Bem cedo ela, pura luz prateada refletida, se põe no oeste.
Descanso da guerreira, guerreira que iluminou pensamentos, sonhos, desalentos, amores com gemidos e sussurros, beijos delicados e paixões, dúvidas, sofrimentos, alegrias e tristezas.
No seu refugio, amedrontado na escuridão, o homem se esconde.
Silente, doma seus monstros criados durante o dia luminoso de energia pura. Quentes, por vezes tão muito quentes que obrigam o refúgio na sombra da Árvore Mãe. Muita Luz, muito calor, muita informação, Miragem. A Luz é tanta que as informações se transformam em ilusões mal decifradas. À noite repousa, pensa, dorme e sonha. Descanso acalentado pelo silêncio do ar prateado, então ele pensa. Organiza as informações como se arrumasse a despensa.
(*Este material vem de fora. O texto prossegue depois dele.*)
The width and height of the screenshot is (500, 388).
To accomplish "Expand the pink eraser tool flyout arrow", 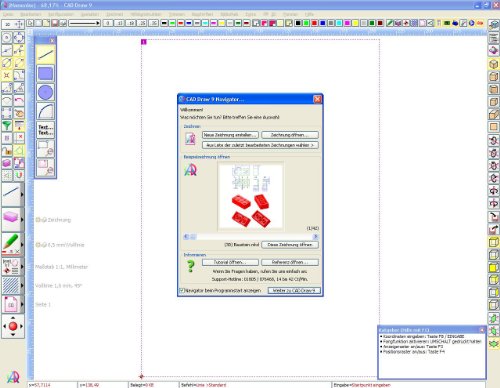I will point(22,220).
Descansando se prepara para novo Sol.
Lua, mulher, companheira das horas santas e das insanas.
Luz de pura prata filtrada, energia totalmente traduzida e elaborada absorvida e decifrada, agora sim refletida e entregue. Pronta para ser apreendida.
Árvore mãe, protege o bosque de novas árvores que venceram e fortes se desenvolvem.
Assim se mantém os bosques, árvores agrupadas em família em buscam a Luz.
Busca intensa e alucinante, tão energética que pode cegar.
Lua, mulher, traduz todo o conhecimento. Alimenta assim seu útero, casa de Deus.
Alimentado vai gerar a Vida.
Lua, mulher se alimenta da tradução da energia em amor.
Amor, reflexo do Sol, reflexo traduzido, explosivo e prateado, limpo, claro, silencioso, calmo. No ar flutua etéreo, Luz divina elaborada, seiva que alimente as almas. Puro amor. 
Lua, mulher, útero, mãe, traz dentro de si a centelha de Deus, a vida nova.